Efforts to proscribe Iran’s elite Islamic Revolutionary Guard Corps (IRGC) at an EU-wide level are simmering this week in Brussels, as member states and MEPs squabble over what stance the bloc should take in the ongoing standoff between Iran and Israel.
Tehran’s recent aggression towards Tel Aviv has accelerated moves to include the IRGC on Brussels’ list of terror organisations, with the EU slowly ratcheting up sanctions against the Iranian regime earlier this week but falling short of fulfilling American demands to restrict oil imports.
EU foreign policy chief Josep Borrell is stalling moves to ban the IRGC, claiming that there is a lack of evidence that doing so would require approval by at least one court in any member state.
This assertion was challenged Wednesday in Brussels by Swedish Democrat MEP Charlie Weimers, who presented leaked EU Council documents that contradicted Borrell’s version of the criteria for banning the IRGC:
That is nonsense. Here, I have the council’s secret legal opinion. Nowhere in this document does it say that it has to be an authority in the EU. You know that. You knew the truth. You shamelessly lied to protect the IRGC.
Weimers went on to have his microphone cut off by parliamentary officials for referring to Borrell as a ‘liar’ within the chamber.
The documents, seen by The European Conservative, attempt to define a “competent national authority” substantial enough to provide evidence for an IRGC ban. One specifically mentions the UK’s Home Office, which is pondering a similar terrorist designation for the armed Iranians.

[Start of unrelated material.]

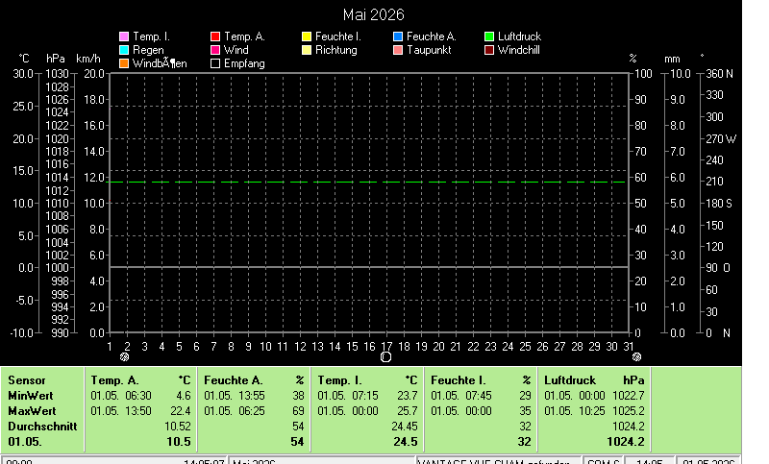Click the Mai 2026 chart title
The width and height of the screenshot is (769, 464).
[374, 14]
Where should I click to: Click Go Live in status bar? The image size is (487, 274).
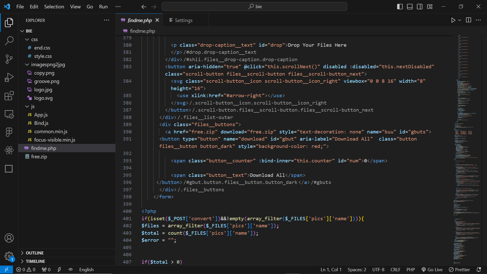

The leak blows holes in the EU’s—and specifically Borrell’s—failure to apply the category ‘terrorist’. The Spanish-born Eurocrat was previously accused of left-wing, pro-Palestinian bias by more centre-right elements within the European Parliament (EP), with many suspecting him of not wanting to alienate Iran.
Eurocrats were taken by surprise following a repelled Iranian drone attack on Israel in the aftermath of the IDF’s unconfirmed bombing of the Iranian consulate in Damascus on April 1st. Amid rising fears of further conflict between Israel and Iranian-backed militias in Lebanon, the potential escalation of violence in the region is dividing the EP.
Iran’s attack on Israel prompted a non-binding resolution in the Parliament, which was passed overwhelmingly on Thursday, asking MEPs to acknowledge the “destabilising role that the Iranian regime and its network of non-state actors play in the Middle East.”
The vote came as European naval vessels were deployed in the Red Sea in a joint EU effort against an Iranian-funded Houthi insurgency targeting the Continent’s supply lines from Asia.
Many regard the IRGC as Iran’s de facto shadow government—operational across the Middle East advancing Tehran’s foreign policy agenda—with the U.S. designating the group a terror organisation in 2019. Iranian ‘kamikaze’ drones assisting Russia in Ukraine have stoked further condemnation. Belgium has taken a particular lead in advocating for the IRGC to be listed as a terrorist organisation at an EU level, with the group linked by Germany’s intelligence agency to antisemitic attacks on synagogues in 2022.
Despite previously backing the doomed Joint Comprehensive Plan of Action (JCPOA) nuclear agreement, the EU has gradually increased restrictions on the Iranian government. Tensions spiked due to Iran’s arrest of Swedish EU official Johan Floderus in April 2022, in what Eurocrats have branded an act of ‘hostage diplomacy.’
In contrast, Swedish populist Weimers—known for his vocal opposition to mass migration—has rallied reluctant EU officials against the Iranian regime, even speaking alongside the country’s exiled Crown Prince in Brussels last year.